A father and daughter in bulletproof vests walk in their vineyard.

Winemakers Vahe, left, and Aimee Keushguerian wear bulletproof vests in the vineyards in “SOMM: Cup of Salvation.”


“Cup of Salvation” has been touring cities throughout the United States, including Los Angeles, and will be viewable on the wine-and-food streaming service SOMM TV in early 2024. But if you’re curious about what Iranian wine in exile tastes like, you can find the fruits of Keushguerian’s project here in Southern California.
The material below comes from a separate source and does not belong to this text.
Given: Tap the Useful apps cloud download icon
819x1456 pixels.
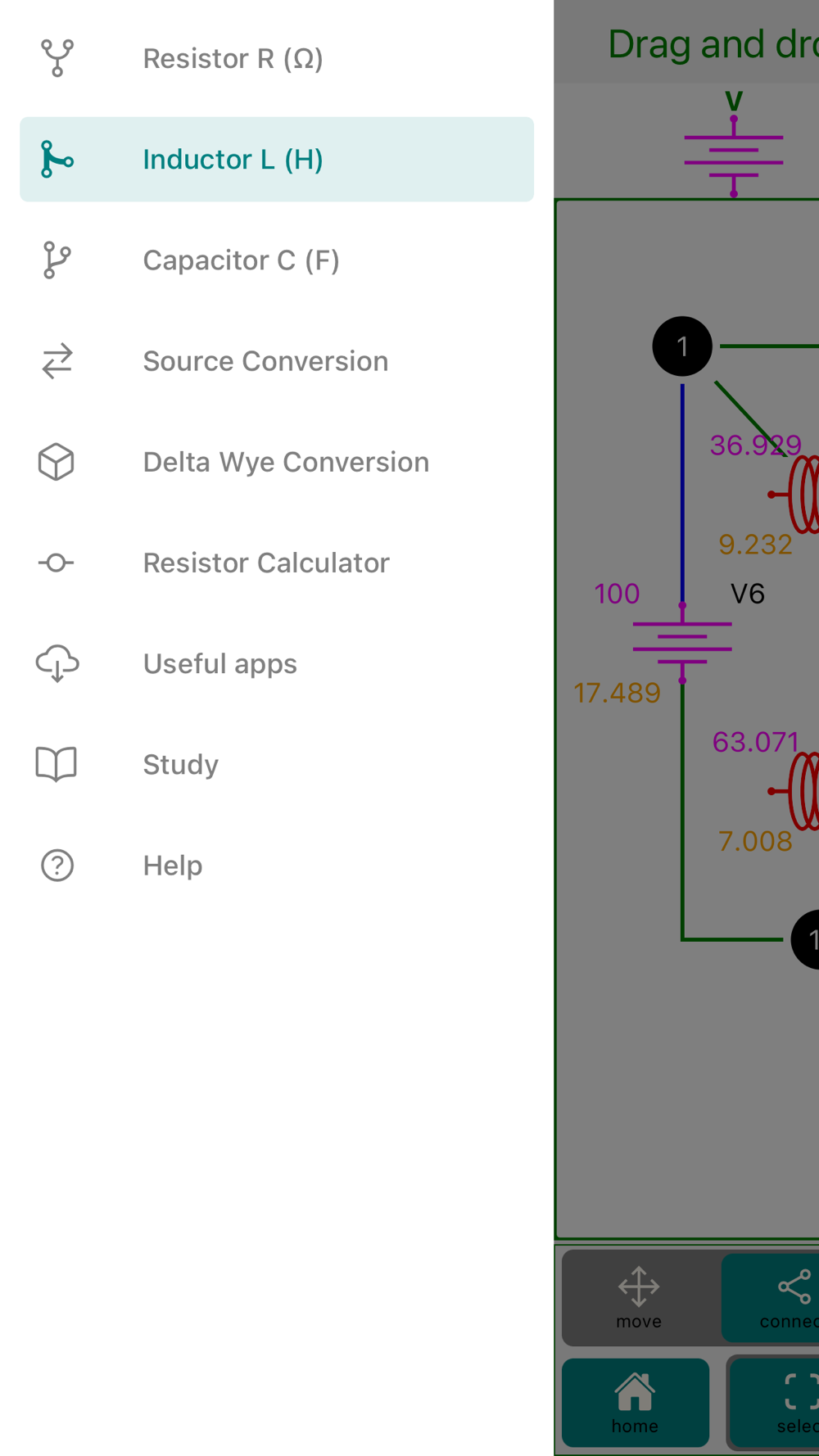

The first release of the wine made with Rasheh grapes from Iran was recently tasted by Californian winemakers of Iranian origin at Momed in Atwater Village. Working closely with sommelier Ehsan Mackani, chef Vartan Abgaryan curated a special paired menu highlighting traditional Iranian dishes. Grilled veal tongue with smoked labneh served with a fresh chickpea salad, braised beans and green harissa seemed a perfect match for this wine.

A closeup of the label on a bottle of Mòläna wine made from Rasheh grapes

Mòläna wine made from Rasheh grapes, from the documentary “SOMM: Cup of Salvation.”
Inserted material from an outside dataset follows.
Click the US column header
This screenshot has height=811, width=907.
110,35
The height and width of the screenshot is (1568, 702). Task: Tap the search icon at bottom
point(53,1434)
“When I took a sip of Mòläna and I took a breath, I immediately remembered biting into a fresh date,” says Abgaryan. “That fresh date has a sweetness but it’s not sugary. Same with this wine — it is a well-balanced and structured wine.”

Mòläna is currently on Momed’s menu by the bottle. It is imported by Storica wine (which is offering a SOMM four-pack of other wines shown in the film plus limited bottles of Mòläna) and is being sold in local stores like Remedy Liquor and Mission Wine & Spirits.

In “Cup of Salvation” the Iranian winemaking project is only part of the story. Through the Keushguerians’ journey, the documentary captures the struggles and the dedication of Armenians while harvesting the fruit and making wine during the conflict that broke out between Artsakh and Azerbaijan in 2020.

“This film shows what the terroir is not just from a standpoint of the dirt, where grapes are grown,” says Wise, “but how important it is for the actual vine. Over generations these vines have been growing in the same place, which is Armenia, and what you end up with is people and the vine sort of becoming the same and can’t exist without each other.”